In deze zaak heeft de rechtbank Den Haag uitspraak gedaan over het beroep van eiser tegen de Staatssecretaris van Justitie en Veiligheid, omdat verweerder niet tijdig heeft beslist op de aanvraag van eiser. Eiser had op 25 mei 2022 een inwilligend besluit ontvangen, maar wenste dat de rechtbank ook de bestuurlijke dwangsom vaststelde en verweerder in de proceskosten zou veroordelen. De rechtbank heeft partijen gevraagd of een zitting nodig was, maar omdat er geen verzoek om een zitting kwam, is het onderzoek gesloten zonder behandeling op zitting.
De rechtbank overweegt dat als een bestuursorgaan niet tijdig beslist, de betrokkene in beroep kan gaan. Aangezien verweerder inmiddels een besluit heeft genomen, is het beroep van eiser niet-ontvankelijk verklaard. De rechtbank heeft geen uitspraak gedaan over de vraag of eiser gelijk had, omdat verweerder inmiddels had beslist, waardoor het beroep geen zin meer had. Eiser had geen belang meer bij de uitspraak over de bestuurlijke dwangsom.

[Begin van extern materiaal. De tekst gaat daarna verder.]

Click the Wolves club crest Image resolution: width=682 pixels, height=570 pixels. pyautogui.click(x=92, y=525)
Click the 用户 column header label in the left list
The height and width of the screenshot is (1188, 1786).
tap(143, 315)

Wat betreft de proceskosten heeft de rechtbank geoordeeld dat verweerder in de kosten van eiser moet worden veroordeeld, omdat het bestreden besluit te laat is genomen. De rechtbank heeft de proceskosten vastgesteld op € 379,50, rekening houdend met de overschrijding van de beslistermijn. Verweerder heeft niet gereageerd op het verzoek van eiser om proceskostenvergoeding, wat de rechtbank interpreteert als geen bezwaar tegen de vergoeding. De uitspraak is gedaan door mr. M.C. Verra en is openbaar gemaakt op 29 december 2022.